De quien hoy quiero hablarles es de Alejandra Pizarnik, la poeta argentina que el próximo domingo hará cuarenta y cinco años que se suicidó, el 24 de setiembre de 1972, en Buenos Aires, mi Buenos Aires querido, su también Buenos Aires querido.
Para recordarla tomo en mis manos una antología aparecida a principios de este milenio en España, una antología que se titula Las ínsulas extrañas, y que se propone como un canon de la poesía en lengua castellana de la segunda mitad del siglo XX. En ella no figuran nombres como los de Alvaro Mutis, Mario Benedetti y Alejandra Pizarnik, y al respecto de esta última ausencia, una de las cuatro personas responsables de la antología, la poeta peruana Blanca Varela, ha dicho lo siguiente: «Cada poema elegido tenía que ser aprobado por unanimidad. Los cuatro teníamos nuestras listas y leíamos los versos. Luego discutíamos. Alejandra Pizarnik no pasó el examen: pensábamos que había más literatura en torno al personaje que en su propia obra».
De alguna oscura manera creo que tiene razón en lo que dice, y sin embargo me duele que Alejandra Pizarnik no encontrase un hueco en ese canon. Como me dolería que lord Byron no figurase en el canon de la poesía inglesa del XIX sólo porque hay más literatura en torno a él que en su propia obra, para decirlo con las mismas palabras que la antóloga de Insulas extrañas. Creo, también de alguna oscura manera, que hay poetas cuya poesía es su vida. En el caso de un Arthur Rimbaud se da la fenomenal coincidencia de una gran poesía escrita y una gran poesía vivida y sufrida. No es lo habitual.
Pero hay más ejemplos, y pienso en otro de los dioses de mi parnaso: León de Greiff. O en ese cholo divino que fue César Vallejo, quien padecía el don de ser profeta y anunció su propia muerte en versos que todos conocemos. ¿Y Konstantinos Kavafis y Fernando Pessoa: es que no cuentan sus vidas entre sus mejores poemas? ¿y Pushkin, que oído recitar en ruso es como si estuviésemos escuchando hablar a la pachamama rusa, y saber de su destino hace pensar en el sacrilegio? ¿y Hölderlin, por los dioses todos, Hölderlin, cuya vida es la más trágica elegía jamás vivida por un elegido de esos mismos dioses? De acuerdo, dirán ustedes, pero al mismo tiempo que su vida fue poesía, escribieron una poesía imperecedera. De acuerdo, contesto yo: y me pliego con el corazón adolorido ante el dictamen de los sabios.
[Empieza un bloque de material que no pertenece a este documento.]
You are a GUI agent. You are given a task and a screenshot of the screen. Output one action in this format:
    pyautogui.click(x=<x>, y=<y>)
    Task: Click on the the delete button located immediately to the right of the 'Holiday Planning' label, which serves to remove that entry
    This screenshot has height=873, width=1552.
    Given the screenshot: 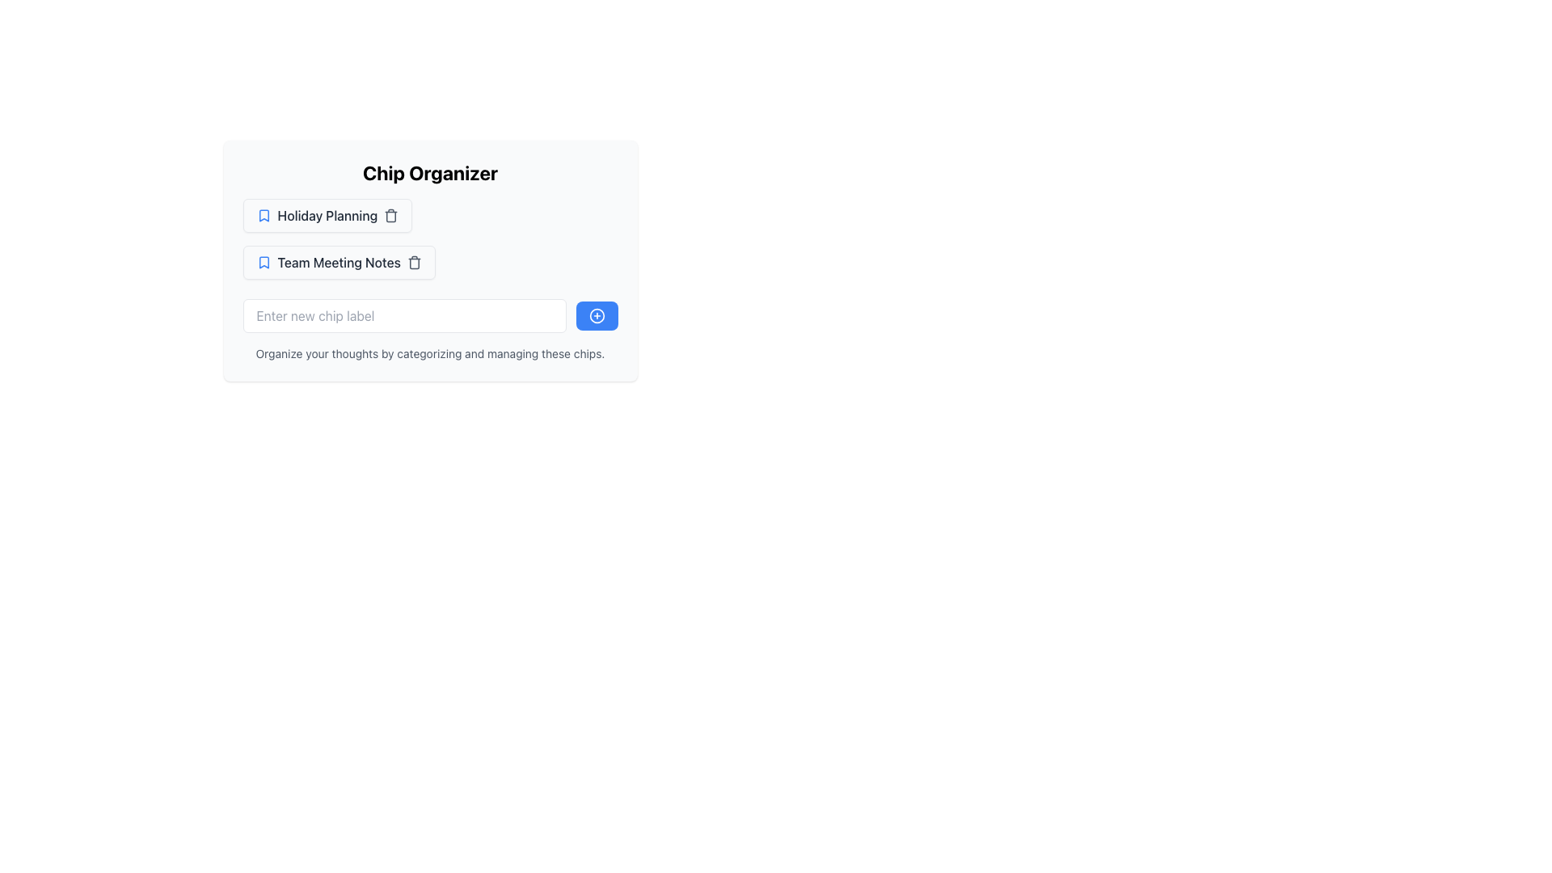 What is the action you would take?
    pyautogui.click(x=391, y=214)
Alejandra Pizarnik, a lo mejor (a lo peor), no daba el nivel que requería ese cuadro de honor de la poesía en la segunda mitad del siglo XX.
La recuerdo, pequeña y desconcertada, aquél día de 1967 en que alguien nos presentó al término de una velada poética que tuvo lugar en una galería de la calle Florida, en Buenos Aires. Desconcertada, explico, al enterarse de que soy español y hablaba como un latinoamericano. Fue un encuentro fugaz del que sólo retengo el asombro de sus ojos cuando luego, más avanzada la noche, me oyó recitar El mañana efímero de don Antonio Machado, en casa de unos amigos comunes, y creo que supo que las ces y las zetas no me abandonarán nunca jamás cuando se trate de lo más hondo de la poesía: allí donde la fonética define el sentido de un poema, donde no es lo mismo decir «del pasado masiso de la rasa» que decir «del pasado maCiZo de la raZa». Y ese recuerdo de sus ojos, es, si así lo quieren ustedes, mi homenaje a Alejandra Pizarnik en estos 45 años desde que nos dejó.